Under Section 337(a), the ITC’s jurisdiction, and ability to issue exclusion orders, exists “only if an industry in the United States, relating to the articles protected by the patent, copyright, trademark, mask work, or design concerned, exists or is in the process of being established.” 13 U.S.C. § 1337(a)(2). Further,
an industry in the United States shall be considered to exist if there is in the United States, with respect to the articles protected by the patent, copyright, trademark, mask work, or design concerned—
(A) significant investment in plant and equipment;
(B) significant employment of labor or capital; or
(C) substantial investment in its exploitation, including engineering, research and development, or licensing.
The court disagreed with Nokia’s argument “that the International Trade Commission and this court have not properly construed the phrases ‘relating to the articles protected by the patent’ and ‘with respect to the articles protected by the patent’ that appear in those two subsections.” The court reasoned that “just as the ‘plant or equipment’ referred to in subparagraph (A) must exist with respect to articles protected by the patent, such as by producing protected goods, the research and development or licensing activities referred to in subparagraph (C) must also exist with respect to articles protected by the patent, such as by licensing protected products.”
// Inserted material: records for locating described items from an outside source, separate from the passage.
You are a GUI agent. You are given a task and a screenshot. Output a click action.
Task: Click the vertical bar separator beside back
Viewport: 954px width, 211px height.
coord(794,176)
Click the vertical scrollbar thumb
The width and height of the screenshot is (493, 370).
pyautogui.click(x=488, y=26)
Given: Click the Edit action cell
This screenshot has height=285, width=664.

Ample evidence showed that the complainant at the ITC, Interdigital, had made a substantial investment in its licensing activities. The administrative law judge at the ITC had found that Interdigital had had substantial investment in developing Code Division Multiple Access (CDMA) technology since 1993. It had paid significant salaries and benefits to employees (on the order of $7 million), and had received even more significant revenues (on the order of $1 billion). Thus, “[t]he only question is whether the Interdigital’s concededly substantial investment in exploitation of its intellectual property is ‘with respect to the articles protected by the patent.'” The court answered that question in the affirmative “because the patents in suit protect the technology that is, according to InterDigital’s theory of the case, found in the products that it has licensed and that it is attempting to exclude.”
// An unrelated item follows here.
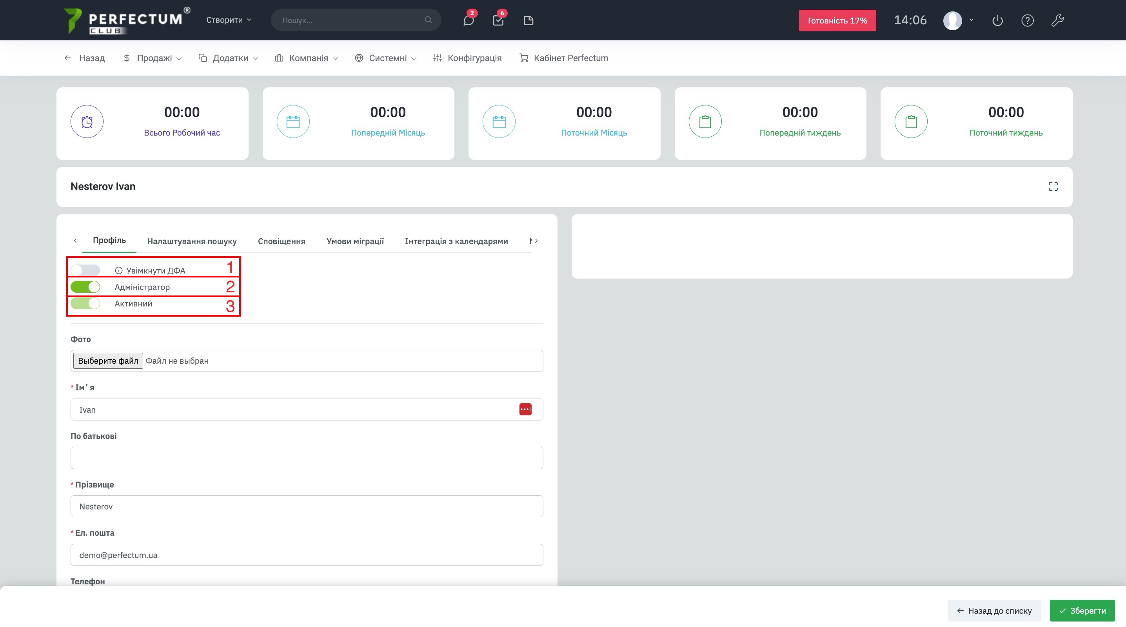1126x627 pixels.
Task: Turn off the Administrator toggle
Action: point(85,287)
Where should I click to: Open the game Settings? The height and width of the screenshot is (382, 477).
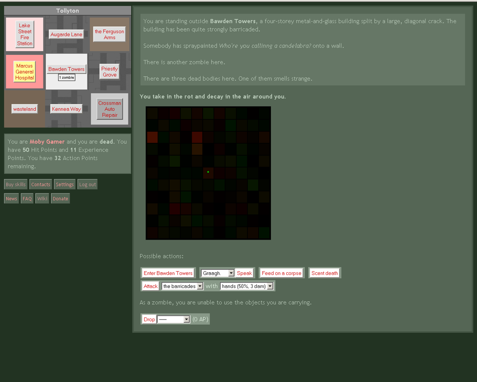64,185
The court provided a detailed review of the legislative history of 1988 amendments to Section 337. This review showed that “the bill provided that the industry requirement could be met even in the absence of domestic production if there was substantial domestic investment in engineering, research and development, or licensing.” Actual production of a patented product in the United States was not required. Accordingly, the court concluded:
Under the clear intent of Congress and the most natural reading of the 1988 amendment, section 337 makes relief available to a party that has a substantial investment in exploitation of a patent through either engineering, research and development, or licensing. It is not necessary that the party manufacture the product that is protected by the patent, and it is not necessary that any other domestic party manufacture the protected article. As long as the patent covers the article that is the subject of the exclusion proceeding, and as long as the party seeking relief can show that it has a sufficiently substantial investment in the exploitation of the intellectual property to satisfy the domestic industry requirement of the statute, that party is entitled to seek relief under section 337.
Judge Newman’s dissent was much lengthier than Judge Bryson’s opinion for the majority. Judge Newman saw error in the majority’s “holding that the domestic industry requirement is met by licensing the importation of foreign-made products.”
Providing her own detailed review of the legislative history to the 1988 amendment to Section 337, Judge Newman contended that, during hearings, “no witness disputed that Section 337 is intended to support domestic manufacture, not imports of foreign manufacture.” Further, according to Judge Newman, legislators’statements show that their focus was on proving economic injury, not importation. Judge Newman also argued that governing precedent was inconsistent with respect to how the ITC had defined “domestic industry” in the past.
Judge Newman concluded that:
The statute says, twice, that there must be “articles protected by the patent,” §1337(a)(2), (a)(3), whether produced by the patentee, or under license from the patentee. The domestic industry requirement is not met by foreign manufactures. That is the issue requiring judicial attention. From the panel’s denial of the petition for rehearing, I respectfully dissent.